Analysis of Used Car Sales
Company Background
Discount Motors is a used car dealership in the UK. They want to lead the way in used cars. Selling to customers who want the latest and greatest features, without the price tag of a brand new car.
Objective
The purpose of this analysis is to improve the accuracy of car price estimation and automate the process for a company that is facing the retirement of its most experienced sales team member, who is currently responsible for estimating prices.
Data Info
The sales team has pulled some data from the website listings from the last 6 months. They haven’t told us if the cars sold or how long it took to sell if it did, we just know they were listed and the price they were listed at
# Importing necessary Libraries
import pandas as pd
import numpy as np
import matplotlib.pyplot as plt
import matplotlib.style as style
import seaborn as sns
from sklearn.model_selection import train_test_split
from sklearn.linear_model import LinearRegression
from sklearn.tree import DecisionTreeRegressor
from sklearn.preprocessing import LabelEncoder
from sklearn.preprocessing import PowerTransformer
from sklearn.metrics import r2_score,mean_squared_error
plt.style.use('ggplot')
# First few row of the dataset
df = pd.read_csv('toyota.csv')
df.head()
Data Validation
This data set has 6738 rows, 9 columns. After validation, all variables were consistent with the data dictionary and no modifications were needed:
- model: 18 models without missing values, same as the description. No cleaning is needed.

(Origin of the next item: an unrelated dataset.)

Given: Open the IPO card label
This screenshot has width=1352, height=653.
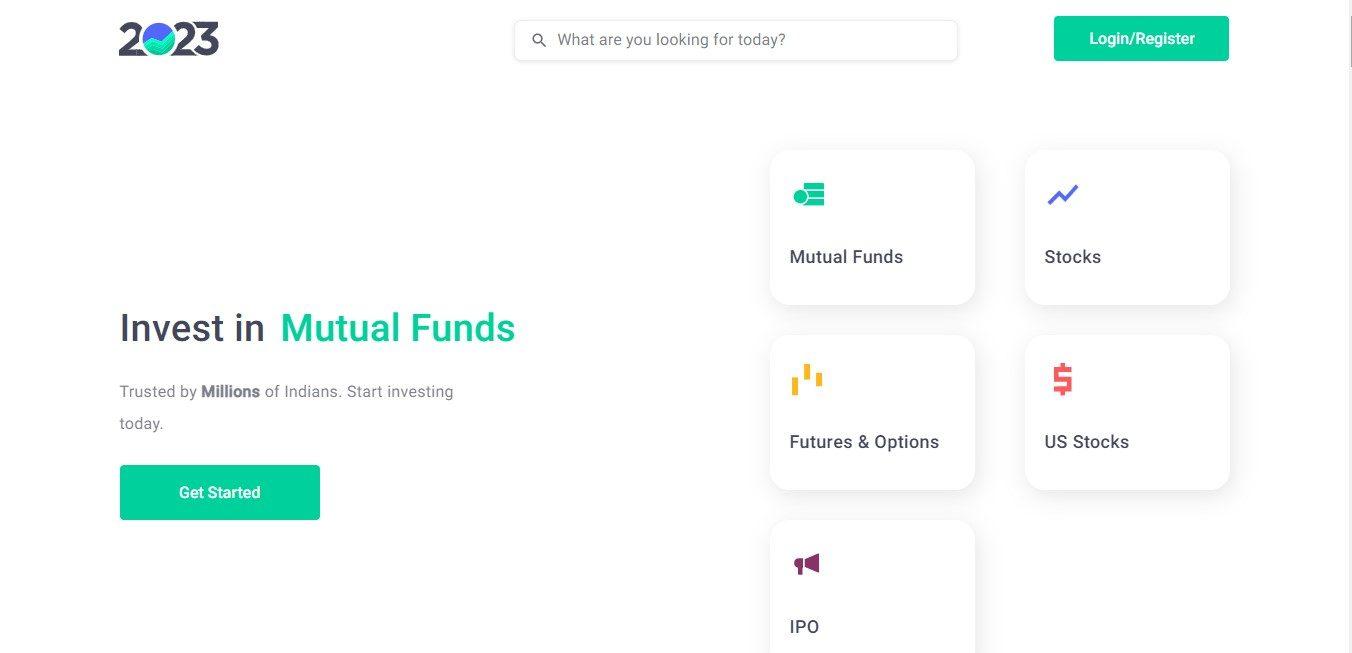Looking at the screenshot, I should (x=804, y=627).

- year: 23 unique values without missing values, from 1998 to 2020, same as the description. No cleaning is needed.
- price: numeric values without missing values, same as the description. No cleaning is needed.
- transmission: 4 categories without missing values, same as the description. No cleaning is needed.
- mileage: numeric values, same as the description. No cleaning is needed.
- fuelType: 4 categories without missing values, same as the description. No cleaning is needed.
- mpg: numeric values without missing values, same as the description. No cleaning is needed.
- engineSize: 16 possible values without missing values, same as the description. No cleaning is needed.
# Check all variables in the data against the criteria
df.info()
Check the missing values in the columns
#missing data in percentage
total = df.isnull().sum().sort_values(ascending=False)
percent = (df.isnull().sum()/df.isnull().count()).sort_values(ascending=False)
missing_data = pd.concat([total, round(percent,2)], axis=1, keys=['Total', 'Percent'])
display(missing_data)
#Number of unique values'
variables = pd.DataFrame(columns=['Variable','Number of unique values','Values', 'Variable types'])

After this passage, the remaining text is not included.